Há quase dois mil anos, em Roma Antiga, as diversões mais populares ocorriam dentro do Coliseu. Esta grandiosa arena de espetáculos, cuja estrutura sobreviveu ao tempo e ainda hoje pode ser vista, quase inteira, foi um local de crueldade explicita. Historiadores contam que ali se promovia luta entre gladiadores, martírio de cristãos, execução pública de prisioneiros e desertores, da mesma forma que se protagonizavam caçadas a animais trazidos da África e contendas mortais entre bichos exóticos de espécies diferentes. Centenas de touros, ursos, leões, tigres, cavalos, girafas, rinocerontes, javalis, camelos e crocodilos perderam a vida, barbaramente, nesses eventos registrados em alguns bestiários. Tudo com muito sangue e areia, bem ao gosto da política imperial do pão e circo. O aspecto mais curioso a mover o povo daquele tempo era o inegável grau de sadismo que atraía multidões aos estádios.
Os herdeiros das arenas romanas, na atualidade, são os estádios de futebol, sem esquecer das praças de touradas e de rodeios. Não que aconteçam matanças generalizadas nos campos esportivos, até porque as torcidas adversárias costumam ser divididas por setores e cordões de isolamento, com relativa supervisão policial. Coincidência ou não ao estilo de vida dos nossos antepassados europeus, o fato é que em território brasileiro, apenas nas duas últimas décadas, numerosos casos de violência a torcedores foram registrados pelas câmeras de TV, algumas deles com desfechos trágicos. Se ninguém intercedesse, se deixassem o quebra-quebra rolar, se liberassem os rojões, os foguetes lança-chamas ou os enfrentamentos humanos nas arquibancadas, aí sim as estatísticas da violência subiriam ainda mais.

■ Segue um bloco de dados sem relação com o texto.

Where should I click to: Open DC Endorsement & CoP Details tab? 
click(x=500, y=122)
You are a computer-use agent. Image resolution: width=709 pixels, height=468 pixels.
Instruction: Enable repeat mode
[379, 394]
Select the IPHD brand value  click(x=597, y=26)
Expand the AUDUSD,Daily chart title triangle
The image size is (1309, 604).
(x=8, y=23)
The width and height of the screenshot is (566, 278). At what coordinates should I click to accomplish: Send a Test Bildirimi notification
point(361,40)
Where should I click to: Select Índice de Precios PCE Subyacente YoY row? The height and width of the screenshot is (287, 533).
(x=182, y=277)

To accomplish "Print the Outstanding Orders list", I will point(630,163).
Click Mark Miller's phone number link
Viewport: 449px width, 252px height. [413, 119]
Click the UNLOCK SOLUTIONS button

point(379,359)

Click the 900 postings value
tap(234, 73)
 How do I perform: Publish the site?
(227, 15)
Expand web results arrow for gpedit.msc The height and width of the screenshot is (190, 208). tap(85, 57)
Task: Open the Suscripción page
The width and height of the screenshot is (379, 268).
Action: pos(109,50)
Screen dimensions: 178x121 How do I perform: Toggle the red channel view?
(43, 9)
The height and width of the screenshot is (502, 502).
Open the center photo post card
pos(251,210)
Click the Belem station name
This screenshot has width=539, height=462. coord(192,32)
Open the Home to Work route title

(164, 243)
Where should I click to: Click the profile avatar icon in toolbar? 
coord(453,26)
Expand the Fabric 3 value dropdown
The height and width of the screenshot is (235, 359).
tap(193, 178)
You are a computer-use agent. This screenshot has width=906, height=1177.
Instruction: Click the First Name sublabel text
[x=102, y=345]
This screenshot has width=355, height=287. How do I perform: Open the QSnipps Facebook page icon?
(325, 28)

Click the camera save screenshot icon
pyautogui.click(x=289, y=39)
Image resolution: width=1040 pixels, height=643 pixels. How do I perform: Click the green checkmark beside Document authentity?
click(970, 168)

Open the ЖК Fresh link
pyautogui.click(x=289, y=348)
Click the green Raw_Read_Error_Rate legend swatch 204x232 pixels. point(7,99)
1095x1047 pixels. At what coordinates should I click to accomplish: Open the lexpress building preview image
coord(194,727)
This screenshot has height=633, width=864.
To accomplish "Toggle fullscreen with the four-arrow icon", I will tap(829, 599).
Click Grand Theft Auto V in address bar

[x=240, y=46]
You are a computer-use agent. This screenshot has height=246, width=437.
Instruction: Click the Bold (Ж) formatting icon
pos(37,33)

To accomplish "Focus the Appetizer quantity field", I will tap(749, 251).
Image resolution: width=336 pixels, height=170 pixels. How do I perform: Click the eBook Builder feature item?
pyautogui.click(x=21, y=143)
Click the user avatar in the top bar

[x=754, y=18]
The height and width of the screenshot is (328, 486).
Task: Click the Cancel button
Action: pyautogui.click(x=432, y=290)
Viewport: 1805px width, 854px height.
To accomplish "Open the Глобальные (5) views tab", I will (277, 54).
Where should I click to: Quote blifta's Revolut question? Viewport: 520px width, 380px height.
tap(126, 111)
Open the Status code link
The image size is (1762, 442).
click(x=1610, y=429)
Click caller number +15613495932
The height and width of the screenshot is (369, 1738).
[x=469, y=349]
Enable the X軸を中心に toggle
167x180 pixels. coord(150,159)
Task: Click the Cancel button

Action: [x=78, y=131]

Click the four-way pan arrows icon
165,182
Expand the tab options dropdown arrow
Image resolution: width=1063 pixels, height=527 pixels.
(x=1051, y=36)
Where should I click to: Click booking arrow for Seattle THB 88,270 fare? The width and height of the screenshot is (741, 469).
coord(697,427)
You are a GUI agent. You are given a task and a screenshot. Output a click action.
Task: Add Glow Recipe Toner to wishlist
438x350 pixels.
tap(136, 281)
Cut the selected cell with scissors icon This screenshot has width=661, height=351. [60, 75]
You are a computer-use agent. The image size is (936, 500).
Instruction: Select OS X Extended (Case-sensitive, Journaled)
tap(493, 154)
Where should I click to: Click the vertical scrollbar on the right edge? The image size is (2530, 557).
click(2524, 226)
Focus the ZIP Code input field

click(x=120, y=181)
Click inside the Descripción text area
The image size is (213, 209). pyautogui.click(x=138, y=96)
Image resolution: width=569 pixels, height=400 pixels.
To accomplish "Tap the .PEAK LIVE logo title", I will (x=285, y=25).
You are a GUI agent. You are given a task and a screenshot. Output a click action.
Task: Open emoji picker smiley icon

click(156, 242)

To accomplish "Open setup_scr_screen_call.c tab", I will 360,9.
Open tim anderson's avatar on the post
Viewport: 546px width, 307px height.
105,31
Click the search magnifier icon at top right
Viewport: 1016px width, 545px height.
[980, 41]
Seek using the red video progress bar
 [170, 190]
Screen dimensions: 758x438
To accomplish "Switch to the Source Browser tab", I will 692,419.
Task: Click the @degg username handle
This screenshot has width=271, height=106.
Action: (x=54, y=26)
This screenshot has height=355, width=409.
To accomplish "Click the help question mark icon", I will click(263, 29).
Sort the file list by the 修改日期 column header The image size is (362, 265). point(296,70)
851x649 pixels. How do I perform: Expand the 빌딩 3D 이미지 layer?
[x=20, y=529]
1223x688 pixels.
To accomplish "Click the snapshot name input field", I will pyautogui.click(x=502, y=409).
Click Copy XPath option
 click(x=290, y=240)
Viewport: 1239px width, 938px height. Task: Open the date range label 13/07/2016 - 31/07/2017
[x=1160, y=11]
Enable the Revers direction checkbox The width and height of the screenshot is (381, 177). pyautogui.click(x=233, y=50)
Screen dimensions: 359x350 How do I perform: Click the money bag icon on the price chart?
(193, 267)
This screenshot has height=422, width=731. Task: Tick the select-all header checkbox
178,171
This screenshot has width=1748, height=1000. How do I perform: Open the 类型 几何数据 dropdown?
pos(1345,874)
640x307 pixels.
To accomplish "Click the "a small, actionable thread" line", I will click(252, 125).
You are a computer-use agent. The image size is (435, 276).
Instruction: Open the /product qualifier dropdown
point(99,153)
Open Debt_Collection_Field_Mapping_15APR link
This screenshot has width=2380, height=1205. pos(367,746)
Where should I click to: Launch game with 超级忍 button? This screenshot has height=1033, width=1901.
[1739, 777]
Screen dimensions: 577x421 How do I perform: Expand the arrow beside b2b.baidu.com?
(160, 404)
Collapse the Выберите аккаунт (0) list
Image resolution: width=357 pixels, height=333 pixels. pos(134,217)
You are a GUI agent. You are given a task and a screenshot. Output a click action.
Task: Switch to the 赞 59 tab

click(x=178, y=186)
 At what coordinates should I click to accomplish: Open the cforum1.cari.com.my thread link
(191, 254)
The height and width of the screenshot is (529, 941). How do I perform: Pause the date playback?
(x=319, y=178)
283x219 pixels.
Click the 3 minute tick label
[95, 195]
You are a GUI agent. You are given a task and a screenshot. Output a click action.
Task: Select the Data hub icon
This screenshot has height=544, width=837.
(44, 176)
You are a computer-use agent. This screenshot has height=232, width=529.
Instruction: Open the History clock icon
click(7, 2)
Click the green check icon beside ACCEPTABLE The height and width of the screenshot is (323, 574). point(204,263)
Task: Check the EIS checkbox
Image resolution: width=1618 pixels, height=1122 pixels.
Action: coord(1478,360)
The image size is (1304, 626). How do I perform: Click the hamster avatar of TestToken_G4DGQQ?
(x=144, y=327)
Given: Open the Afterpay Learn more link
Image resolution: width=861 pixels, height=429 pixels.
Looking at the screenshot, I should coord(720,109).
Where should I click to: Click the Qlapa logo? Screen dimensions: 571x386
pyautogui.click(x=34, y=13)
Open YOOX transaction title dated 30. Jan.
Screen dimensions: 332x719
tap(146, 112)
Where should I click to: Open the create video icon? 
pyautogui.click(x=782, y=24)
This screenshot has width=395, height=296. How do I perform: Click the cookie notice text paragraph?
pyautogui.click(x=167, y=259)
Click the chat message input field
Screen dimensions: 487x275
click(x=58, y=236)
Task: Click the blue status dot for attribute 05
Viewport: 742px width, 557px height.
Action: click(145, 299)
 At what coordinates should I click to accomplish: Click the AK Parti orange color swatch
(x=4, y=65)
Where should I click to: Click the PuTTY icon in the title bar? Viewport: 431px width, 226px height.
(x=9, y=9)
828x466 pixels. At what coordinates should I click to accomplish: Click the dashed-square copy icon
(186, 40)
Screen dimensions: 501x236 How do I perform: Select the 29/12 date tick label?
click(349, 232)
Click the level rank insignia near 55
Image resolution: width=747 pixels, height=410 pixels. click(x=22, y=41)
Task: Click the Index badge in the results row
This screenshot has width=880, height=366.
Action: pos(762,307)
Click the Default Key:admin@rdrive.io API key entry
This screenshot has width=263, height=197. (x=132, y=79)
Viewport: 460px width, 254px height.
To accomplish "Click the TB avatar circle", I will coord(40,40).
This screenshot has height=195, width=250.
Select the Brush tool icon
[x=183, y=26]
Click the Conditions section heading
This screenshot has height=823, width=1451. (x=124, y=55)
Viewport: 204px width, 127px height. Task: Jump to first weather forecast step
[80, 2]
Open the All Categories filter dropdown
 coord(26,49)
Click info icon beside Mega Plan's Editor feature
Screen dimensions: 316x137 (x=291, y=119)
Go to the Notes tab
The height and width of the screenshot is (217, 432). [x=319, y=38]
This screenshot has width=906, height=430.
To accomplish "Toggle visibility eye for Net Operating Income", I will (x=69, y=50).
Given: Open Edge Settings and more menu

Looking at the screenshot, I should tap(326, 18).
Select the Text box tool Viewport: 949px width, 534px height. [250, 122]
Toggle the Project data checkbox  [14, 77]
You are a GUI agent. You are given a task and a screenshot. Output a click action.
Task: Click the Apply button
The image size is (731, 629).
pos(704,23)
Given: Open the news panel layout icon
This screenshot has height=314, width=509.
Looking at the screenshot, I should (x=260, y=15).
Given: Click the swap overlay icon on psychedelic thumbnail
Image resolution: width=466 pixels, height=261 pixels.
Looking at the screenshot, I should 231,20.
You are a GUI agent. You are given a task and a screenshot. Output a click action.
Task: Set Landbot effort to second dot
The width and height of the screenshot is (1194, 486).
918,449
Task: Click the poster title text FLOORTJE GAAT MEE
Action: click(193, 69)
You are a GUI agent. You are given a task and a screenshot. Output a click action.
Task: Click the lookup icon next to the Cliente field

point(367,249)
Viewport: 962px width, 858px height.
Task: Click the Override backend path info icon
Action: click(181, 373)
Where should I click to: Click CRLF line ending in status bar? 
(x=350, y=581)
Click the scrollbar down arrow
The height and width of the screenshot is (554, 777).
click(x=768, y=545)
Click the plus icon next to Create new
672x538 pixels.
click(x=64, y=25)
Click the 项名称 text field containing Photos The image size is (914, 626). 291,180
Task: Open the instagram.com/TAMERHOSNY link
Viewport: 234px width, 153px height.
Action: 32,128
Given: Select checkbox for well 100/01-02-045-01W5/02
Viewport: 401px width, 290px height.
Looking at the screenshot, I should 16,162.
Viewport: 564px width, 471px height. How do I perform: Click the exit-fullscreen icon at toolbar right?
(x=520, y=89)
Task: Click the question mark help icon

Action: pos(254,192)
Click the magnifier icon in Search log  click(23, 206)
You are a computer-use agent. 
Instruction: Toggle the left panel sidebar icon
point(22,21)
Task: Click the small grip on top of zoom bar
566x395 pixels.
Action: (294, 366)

E vem a pergunta que não quer calar: para que construir tantas novas arenas? Talvez porque vivemos na chamada sociedade do espetáculo. Sem querer desqualificar o festejado “padrão Fifa” nos nossos estádios, ouso dizer que São Paulo,por exemplo, é uma cidade que já possuía bons campos de futebol. Recusaram o maior estádio particular do mundo (o Morumbi) para sediar jogos da Copa 2014, puseram abaixo o simpático reduto alviverde (o Palestra Itália) e fizeram pouco caso da mais legítima casa do povo (o Pacaembu), para então construir monstros de ostentação e consumo de dinheiro público como são a Arena Corinthians (que, por justiça, deveria se chamar Estádio Vicente Matheus) e a Arena Palmeiras (que representa a última pá de cal à harmonia arquitetônica que um dia existiu no bairro da Água Branca). E o Rio de Janeiro, então? Foi um crime o que fizeram com o clássico Maracanã de tantas glórias, ao edificarem em seu lugar uma abóbada calorenta, artificial e sem alma.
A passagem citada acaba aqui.